LocalLLaMA

11 readers

4 users here now

Community to discuss about Llama, the family of large language models created by Meta AI.

founded 2 years ago

MODERATORS

communick@poweruser.forum

Open LLM Leaderboard vs Reality: How do you evaluate "good" ? (alien.top)

submitted 2 years ago by BlueMetaMind@alien.top to c/localllama@poweruser.forum

10 comments fedilink hide all child comments

As a beginner, I appreciate that there are metrics for all these LLMs out there so I don't waste time downloading and trying failures. However, I noticed that the Leaderboard doesn't exactly reflect reality for me. YES, I DO UNDERSTAND THAT IT DEPENDS ON MY NEEDS.

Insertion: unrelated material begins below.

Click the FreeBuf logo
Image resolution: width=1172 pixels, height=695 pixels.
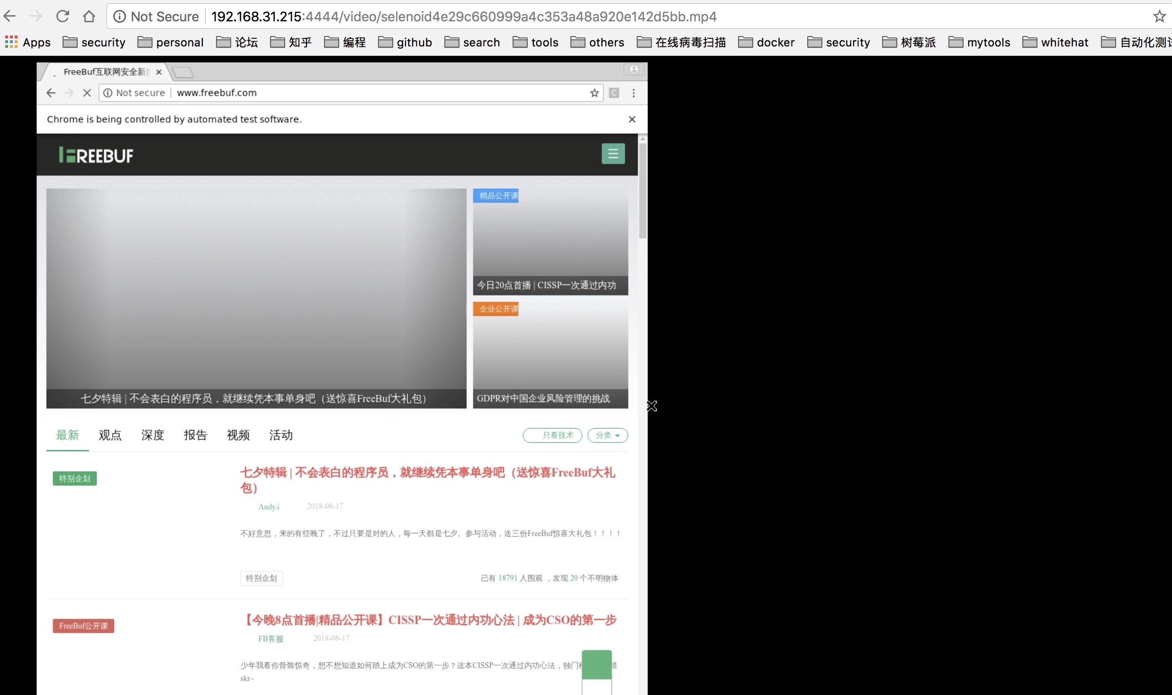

I mean really basic stuff of how the LLM acts as a coherent agent, can follow instructions and grasp context in any given situation. Which is often lacking in LLMs I am trying so far, like the boards leader for 30B models 01-ai/Yi-34B for example. I guess there is something similar going on like it used to with GPU benchmarks: dirty tricks and over-optimization for the tests.

I am interested in how more experienced people here evaluate an LLM's fitness. Do you have a battery of questions and instructions you try out first?

you are viewing a single comment's thread
view the rest of the comments

[–] dbinokc@alien.top 1 points 2 years ago

My primary interest in an LLM is coding and specifically java. I do have a series of questions I will test with. Generally involving generation of code based on json, creating simple examples in spring and database connectivity. Even though it is probably a bit dated, I have found openbuddy coder to work the best so far for open source llm's. Even beating out the newer open source models for my needs. I think it even does a respectable versus ChatGPT4 for my coding tasks.